The task - Only one stretch of the records below is wanted: the lines from the one holding "SSDCoin (108, 728)" through the one holding "Achi (96, 241)". Return it exactly, both ends included.
※
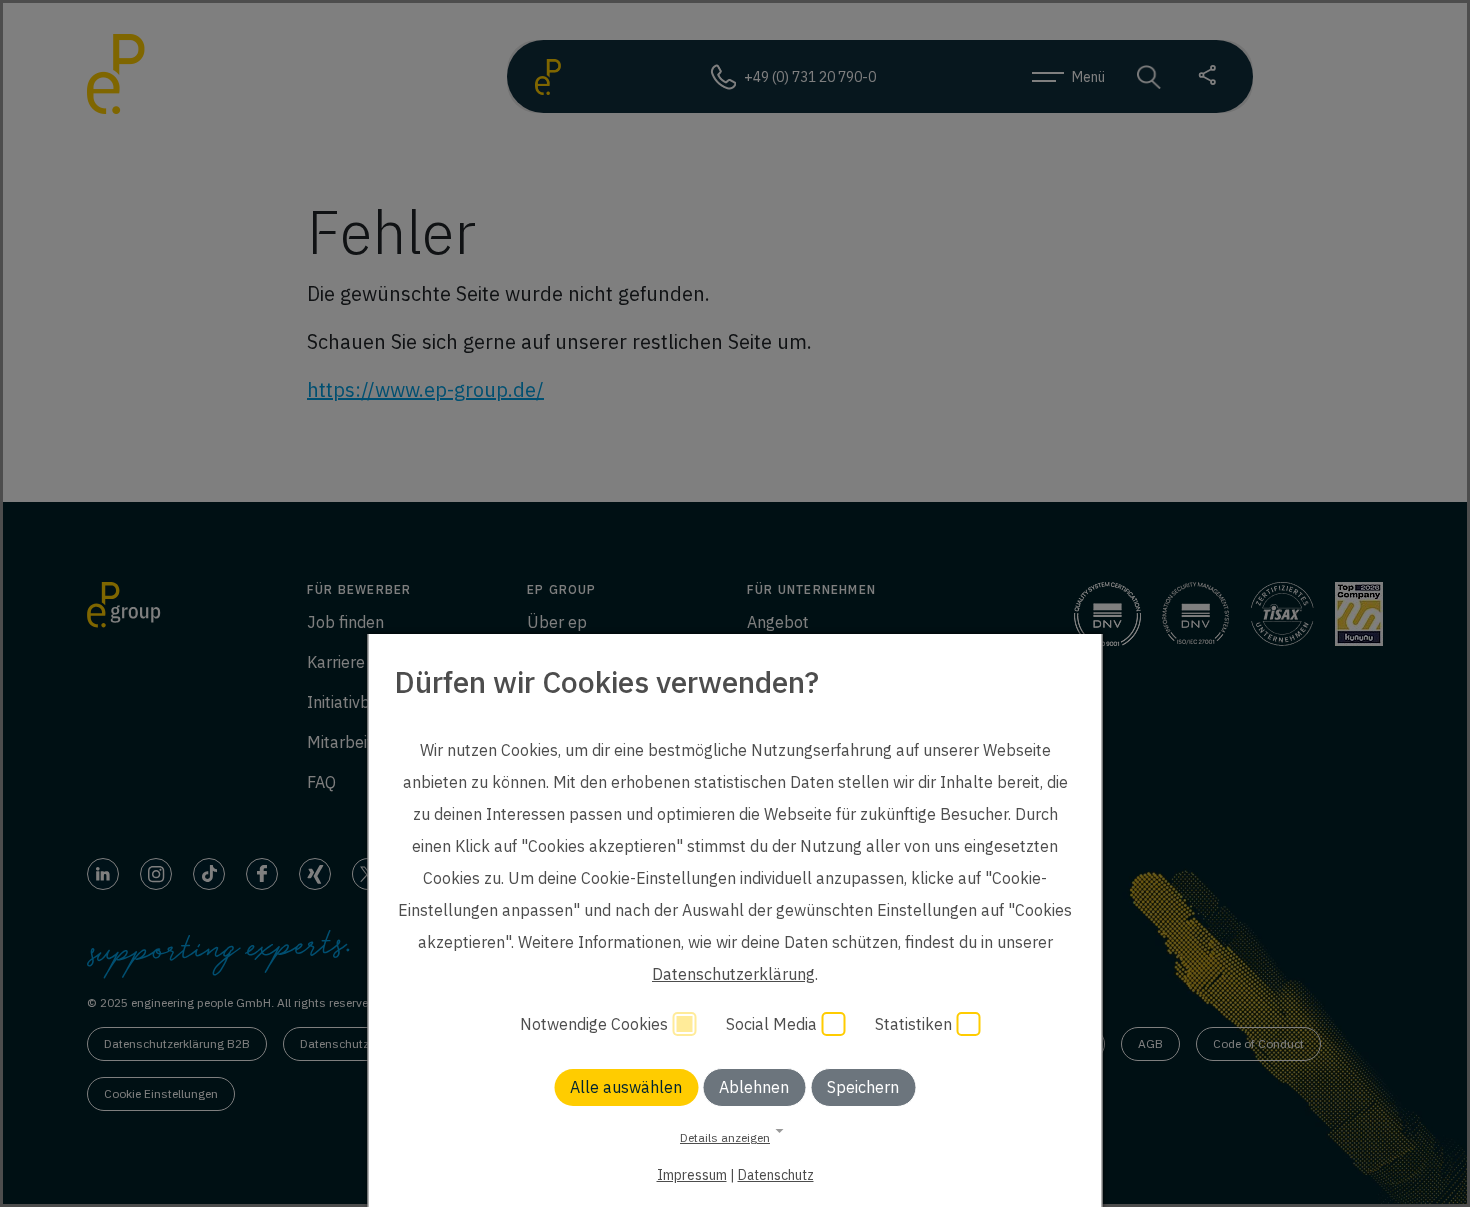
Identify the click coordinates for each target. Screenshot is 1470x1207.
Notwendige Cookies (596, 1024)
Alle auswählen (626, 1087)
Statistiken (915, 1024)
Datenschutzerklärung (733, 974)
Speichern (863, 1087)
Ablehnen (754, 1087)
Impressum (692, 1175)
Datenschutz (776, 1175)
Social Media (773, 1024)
※
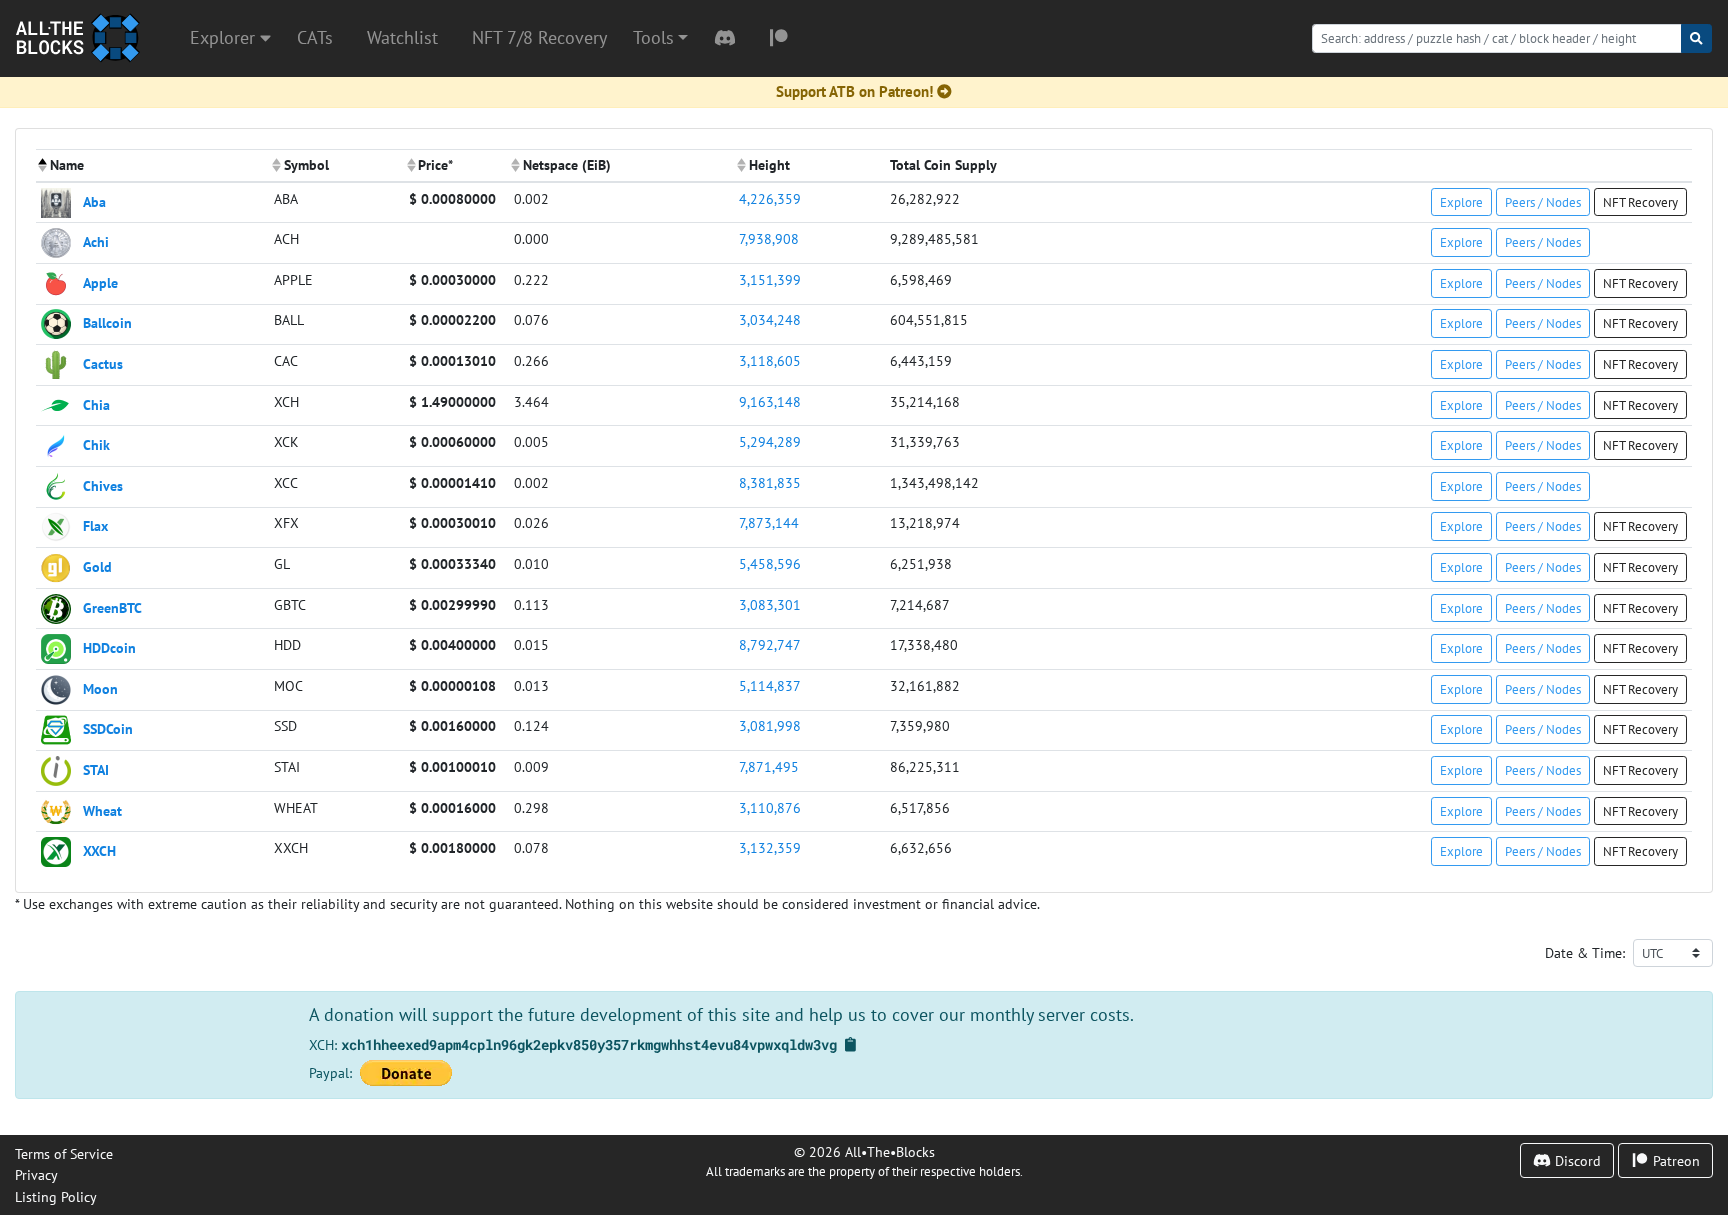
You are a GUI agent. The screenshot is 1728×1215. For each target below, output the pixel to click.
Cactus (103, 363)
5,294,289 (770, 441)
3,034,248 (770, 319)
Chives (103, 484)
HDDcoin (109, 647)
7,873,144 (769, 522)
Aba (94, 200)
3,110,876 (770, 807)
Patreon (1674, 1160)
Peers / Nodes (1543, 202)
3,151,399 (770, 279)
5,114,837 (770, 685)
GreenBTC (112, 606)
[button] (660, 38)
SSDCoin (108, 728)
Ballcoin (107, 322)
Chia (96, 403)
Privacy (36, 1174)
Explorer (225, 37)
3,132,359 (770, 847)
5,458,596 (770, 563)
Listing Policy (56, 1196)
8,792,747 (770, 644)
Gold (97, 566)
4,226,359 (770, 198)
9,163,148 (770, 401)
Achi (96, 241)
※
Output below -
SSDCoin (108, 728)
Ballcoin (107, 322)
Chia (96, 403)
Privacy (36, 1174)
Explorer (225, 37)
3,132,359 (770, 847)
5,458,596 (770, 563)
Listing Policy (56, 1196)
8,792,747 (770, 644)
Gold (97, 566)
4,226,359 (770, 198)
9,163,148 (770, 401)
Achi (96, 241)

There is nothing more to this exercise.